● Work task:
Once you find the line with "Screen dimensions: 1230x769" in the entries below, print it and each line after it up to and including the line with "Given: Select the 44.1kHz (136) option", exactly, without pictures.
┄┄┄┄┄┄┄┄┄┄┄┄┄┄┄┄┄┄┄┄
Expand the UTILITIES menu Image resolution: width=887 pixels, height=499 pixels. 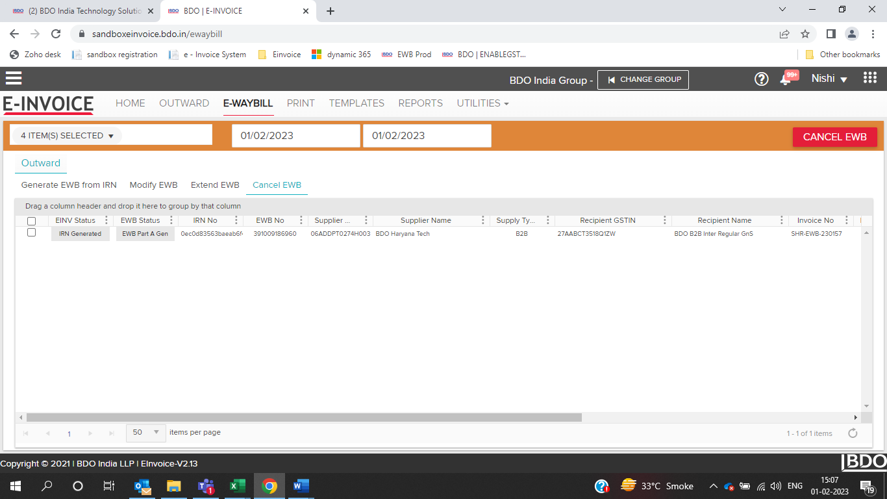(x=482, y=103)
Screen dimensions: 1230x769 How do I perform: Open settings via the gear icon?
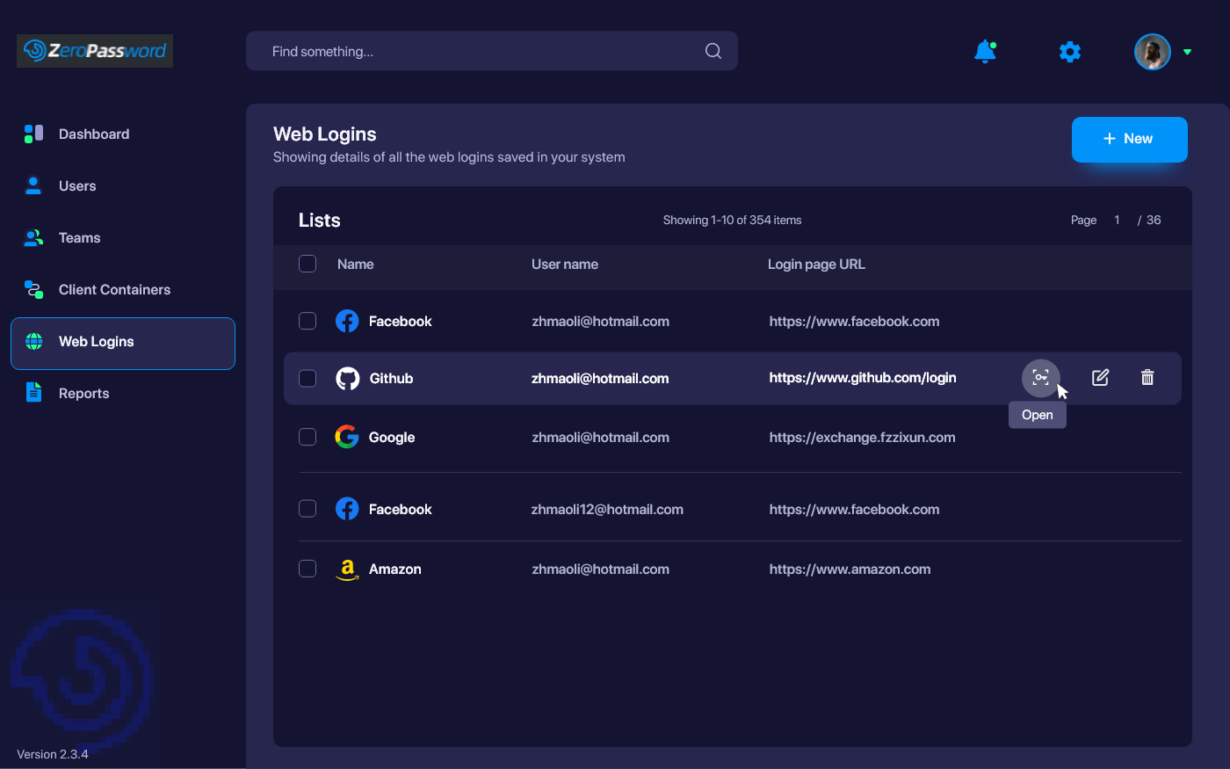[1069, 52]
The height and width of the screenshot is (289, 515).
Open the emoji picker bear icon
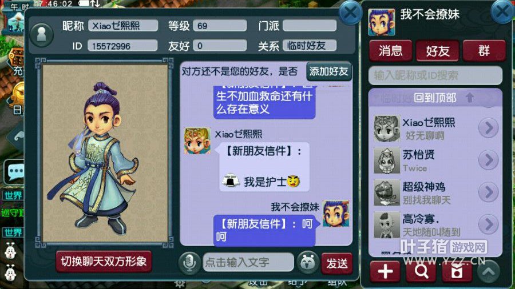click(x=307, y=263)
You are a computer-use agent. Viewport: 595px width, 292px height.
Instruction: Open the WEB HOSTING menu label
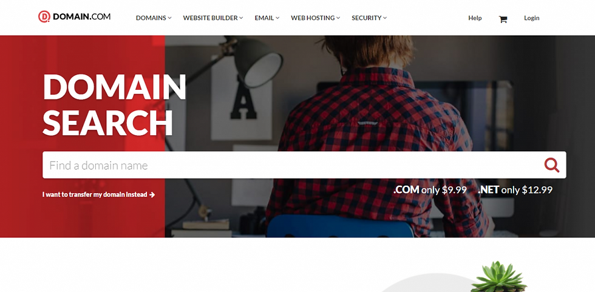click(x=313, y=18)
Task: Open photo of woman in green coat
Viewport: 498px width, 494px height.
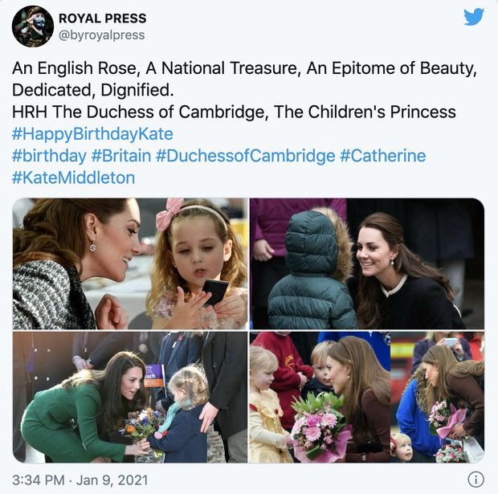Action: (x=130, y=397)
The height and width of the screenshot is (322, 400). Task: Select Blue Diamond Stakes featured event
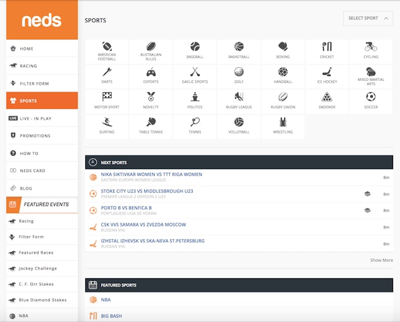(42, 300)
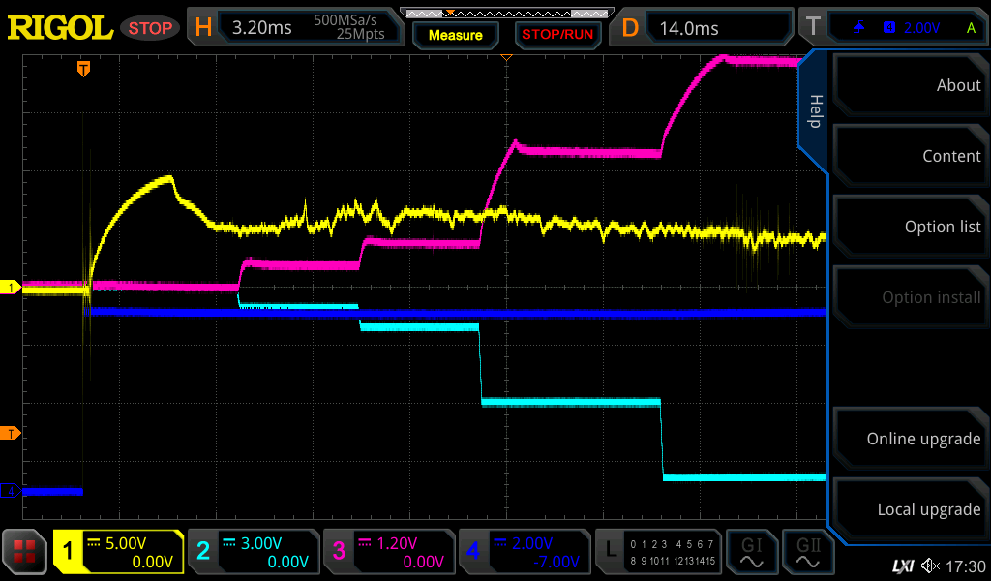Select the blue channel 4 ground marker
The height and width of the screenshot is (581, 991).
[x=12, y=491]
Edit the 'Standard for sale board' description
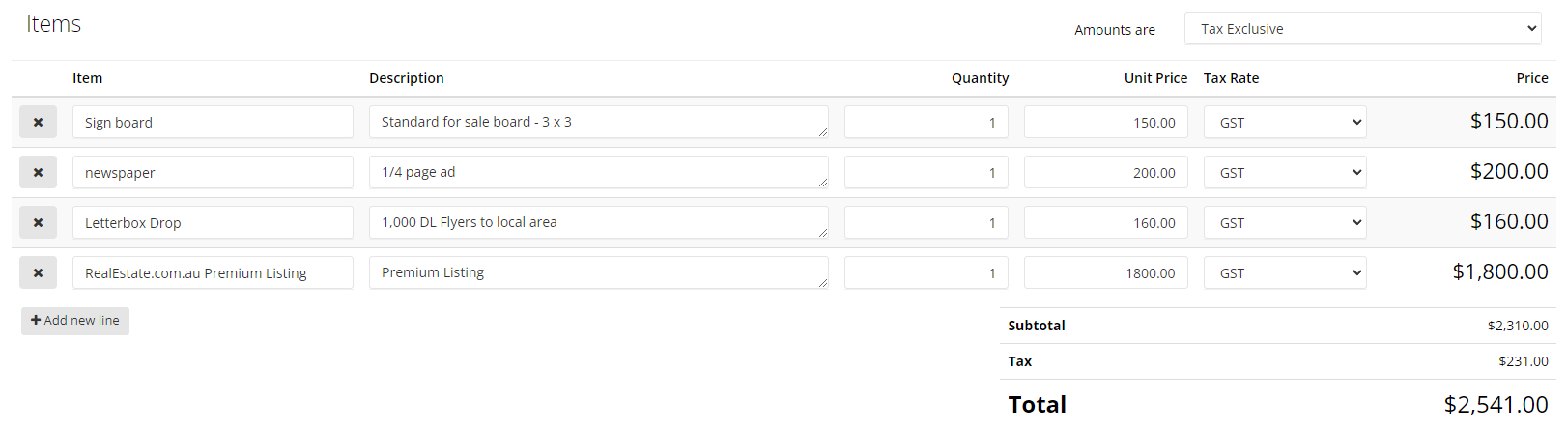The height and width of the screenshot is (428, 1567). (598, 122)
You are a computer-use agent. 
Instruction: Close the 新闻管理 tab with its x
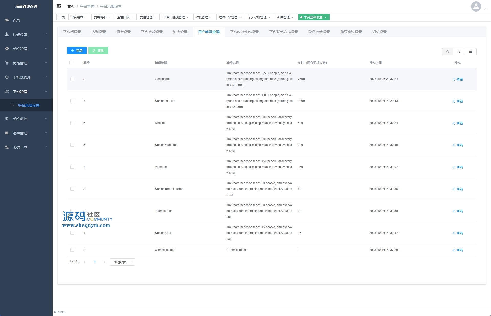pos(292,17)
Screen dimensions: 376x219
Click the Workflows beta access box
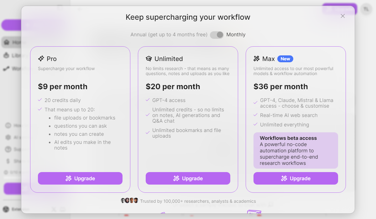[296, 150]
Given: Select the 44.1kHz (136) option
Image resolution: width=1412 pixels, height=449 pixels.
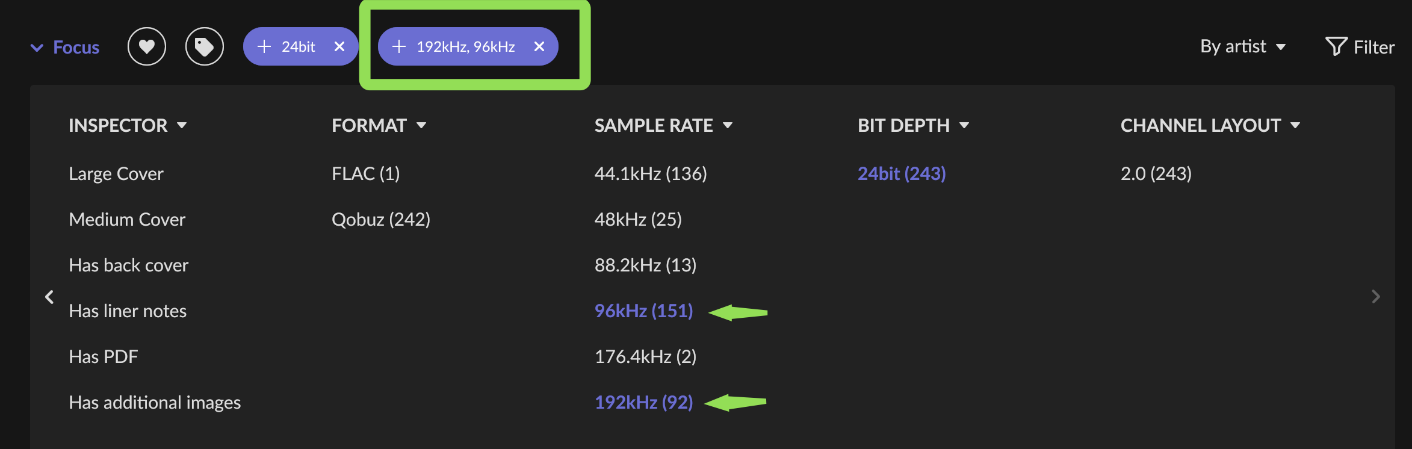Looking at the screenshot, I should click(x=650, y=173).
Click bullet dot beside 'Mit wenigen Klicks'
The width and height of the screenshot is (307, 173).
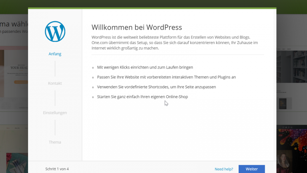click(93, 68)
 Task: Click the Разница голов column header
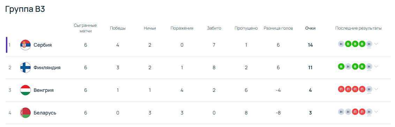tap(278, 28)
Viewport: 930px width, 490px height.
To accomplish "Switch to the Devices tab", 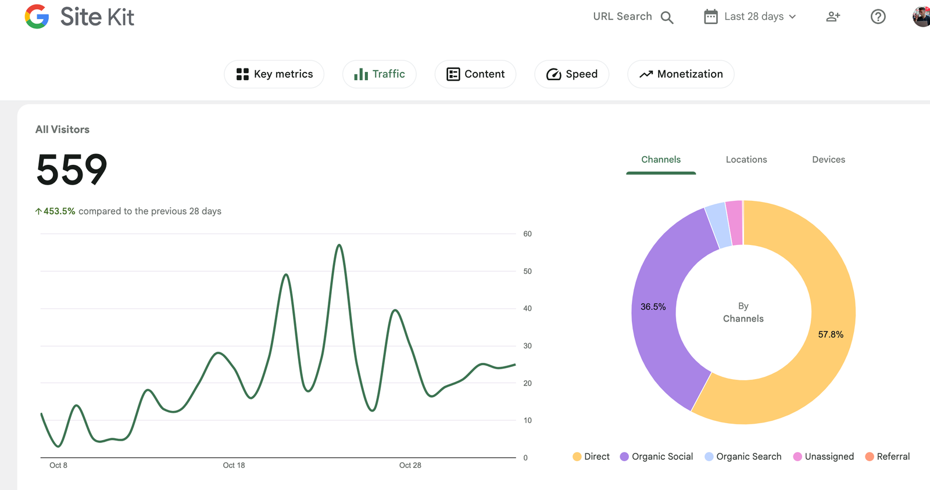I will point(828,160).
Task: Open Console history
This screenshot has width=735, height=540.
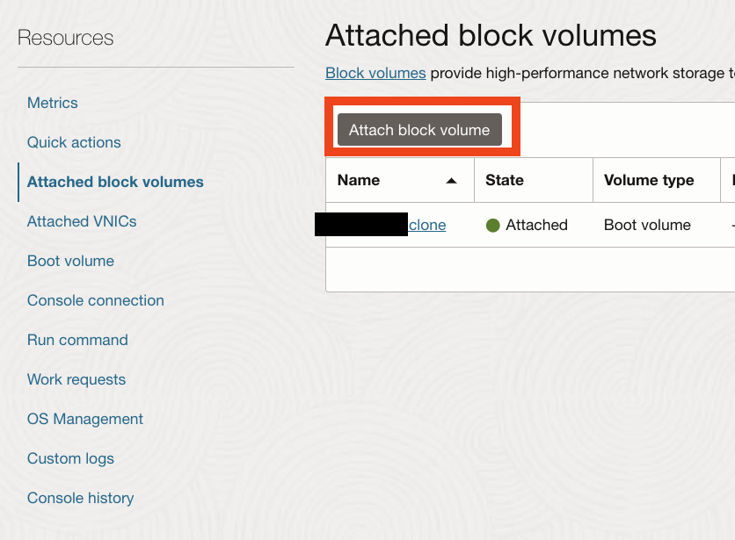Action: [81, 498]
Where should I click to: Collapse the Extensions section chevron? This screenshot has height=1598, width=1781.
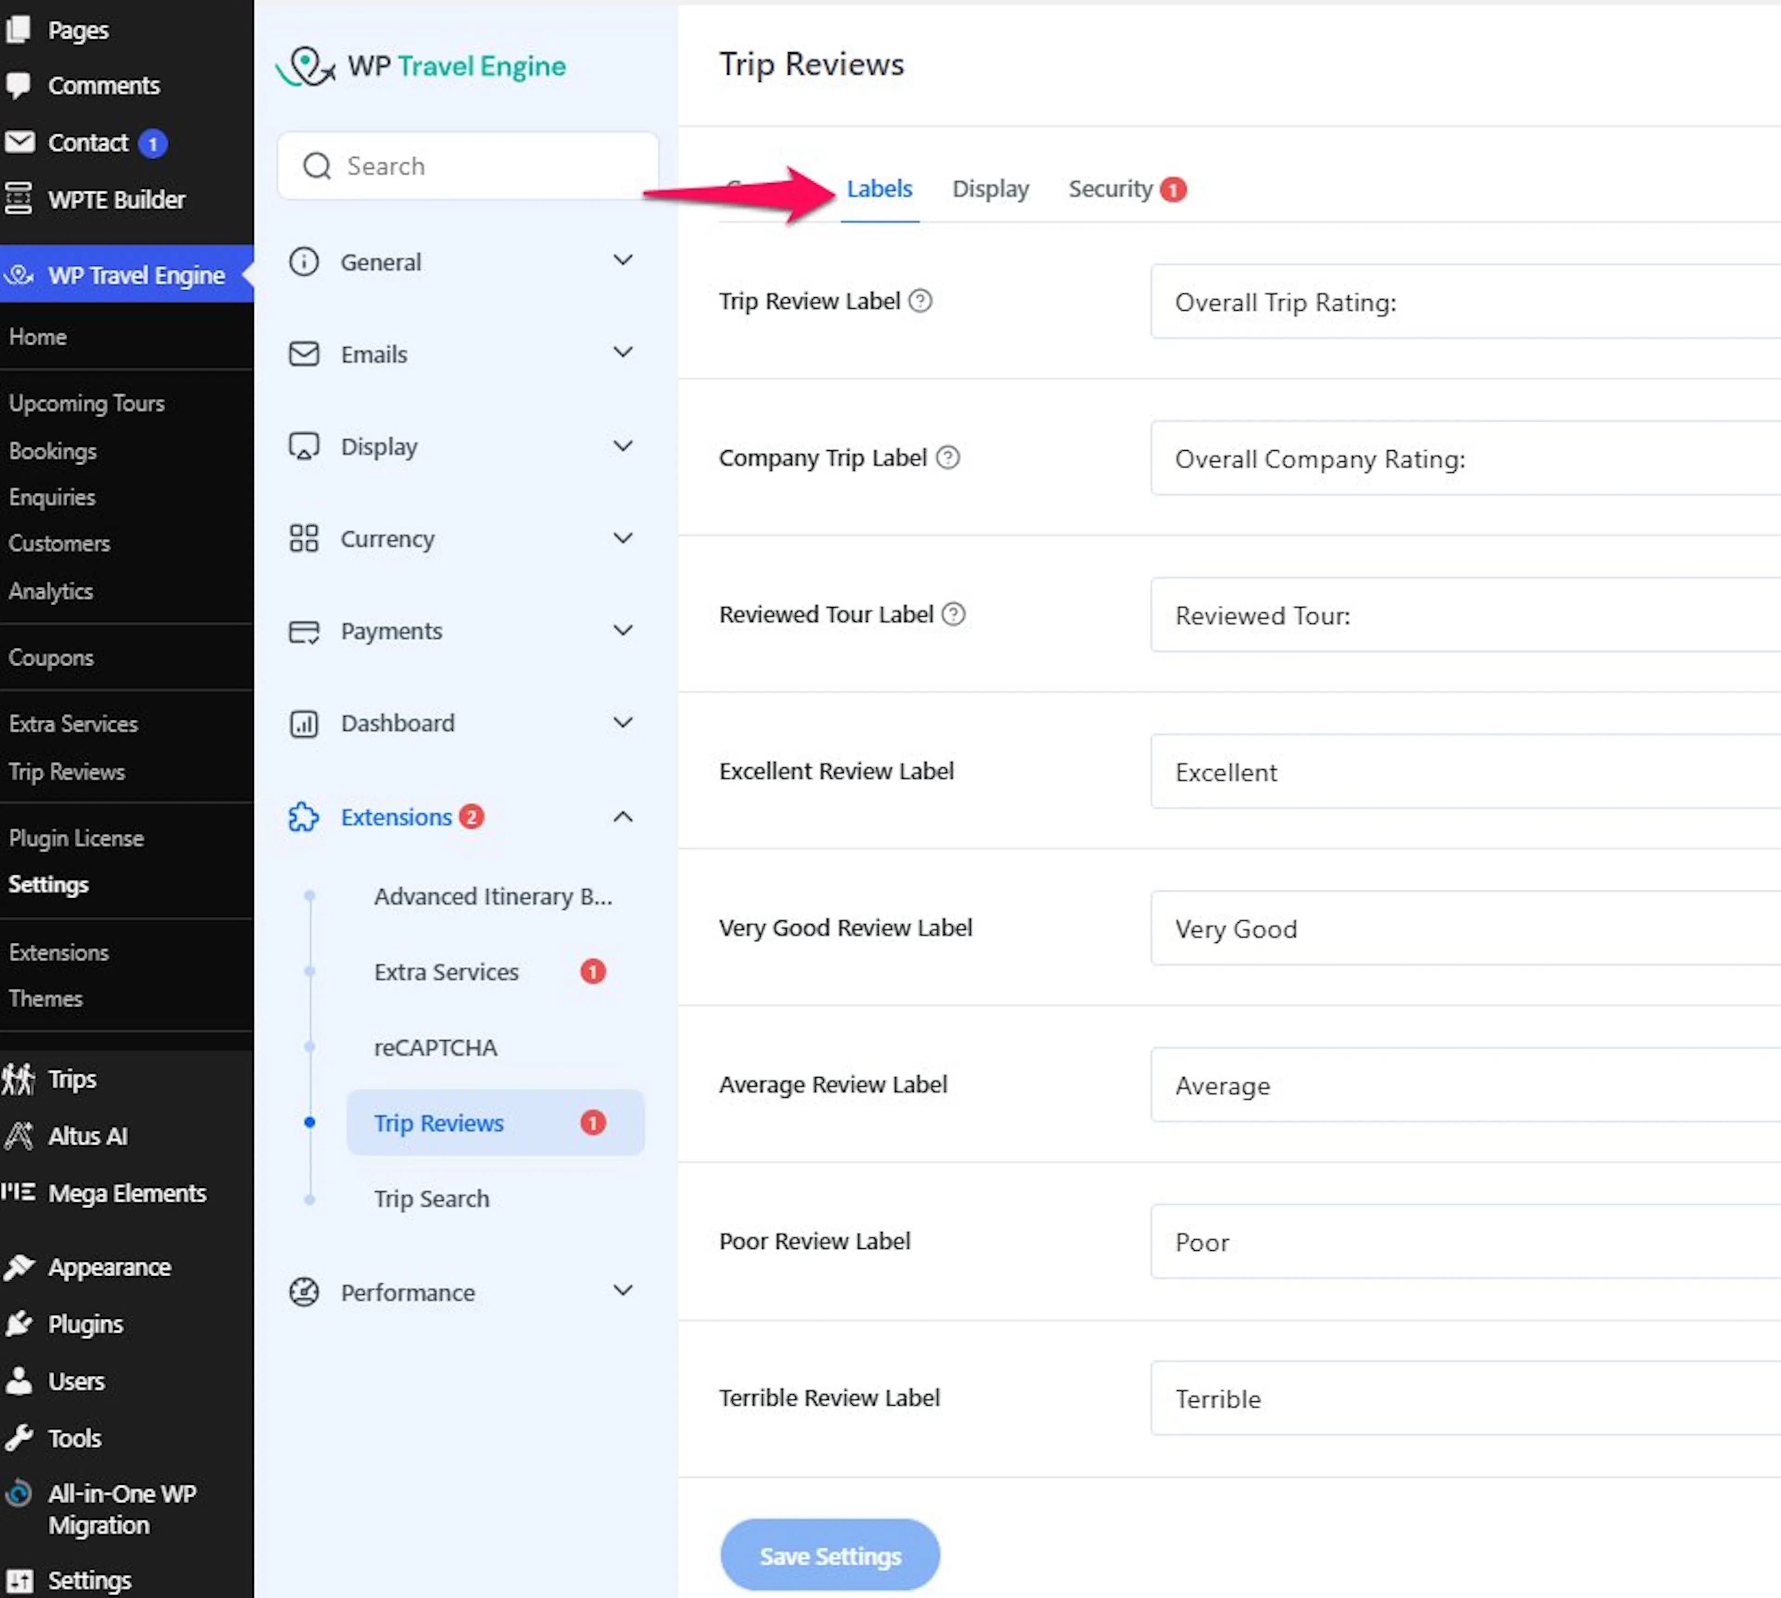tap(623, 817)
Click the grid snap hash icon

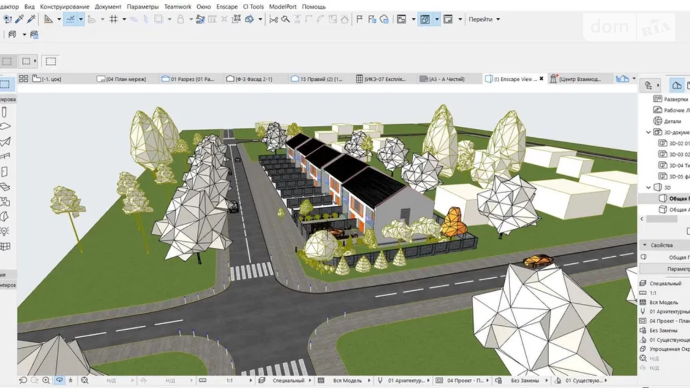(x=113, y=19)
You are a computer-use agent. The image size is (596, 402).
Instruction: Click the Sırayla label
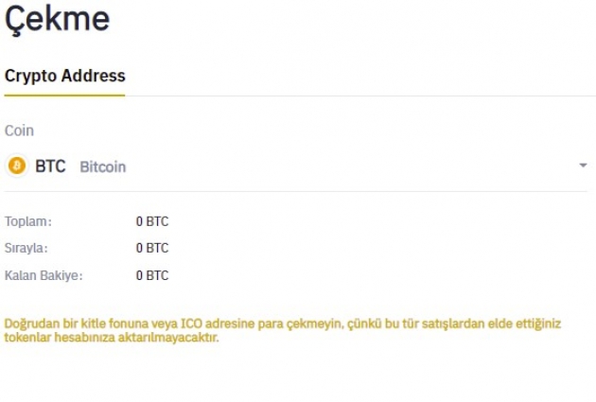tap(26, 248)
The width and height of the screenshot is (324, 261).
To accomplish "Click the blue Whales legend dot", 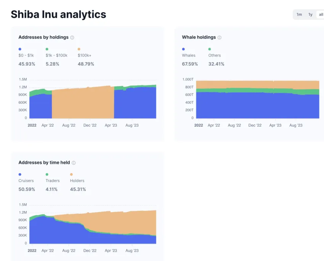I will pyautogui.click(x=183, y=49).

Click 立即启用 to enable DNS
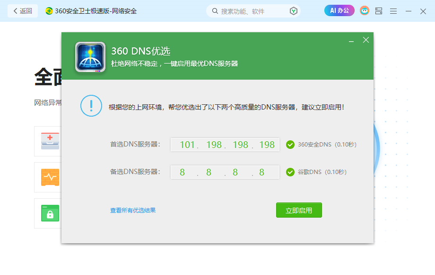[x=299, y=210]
┄┄┄┄┄┄┄┄┄┄┄┄┄┄┄┄┄┄┄┄
● Output of the task:
Screen dimensions: 1230x769 How do I perform: Open settings via the gear icon?
[1069, 52]
The height and width of the screenshot is (289, 515).
Open the emoji picker bear icon
click(x=307, y=263)
You are a computer-use agent. Viewport: 595px width, 292px height.
Instruction: Open the WEB HOSTING menu label
click(x=313, y=18)
Task: Open photo of woman in green coat
Viewport: 498px width, 494px height.
Action: (x=130, y=397)
The height and width of the screenshot is (322, 400). Task: Select Blue Diamond Stakes featured event
(42, 300)
Select the blue channel 4 ground marker
The height and width of the screenshot is (581, 991).
[x=12, y=491]
Edit the 'Standard for sale board' description
The height and width of the screenshot is (428, 1567). (598, 122)
You are a computer-use agent. 
Instruction: Close the 新闻管理 tab with its x
pos(292,17)
Screen dimensions: 376x219
Click the Workflows beta access box
[296, 150]
Given: Select the 44.1kHz (136) option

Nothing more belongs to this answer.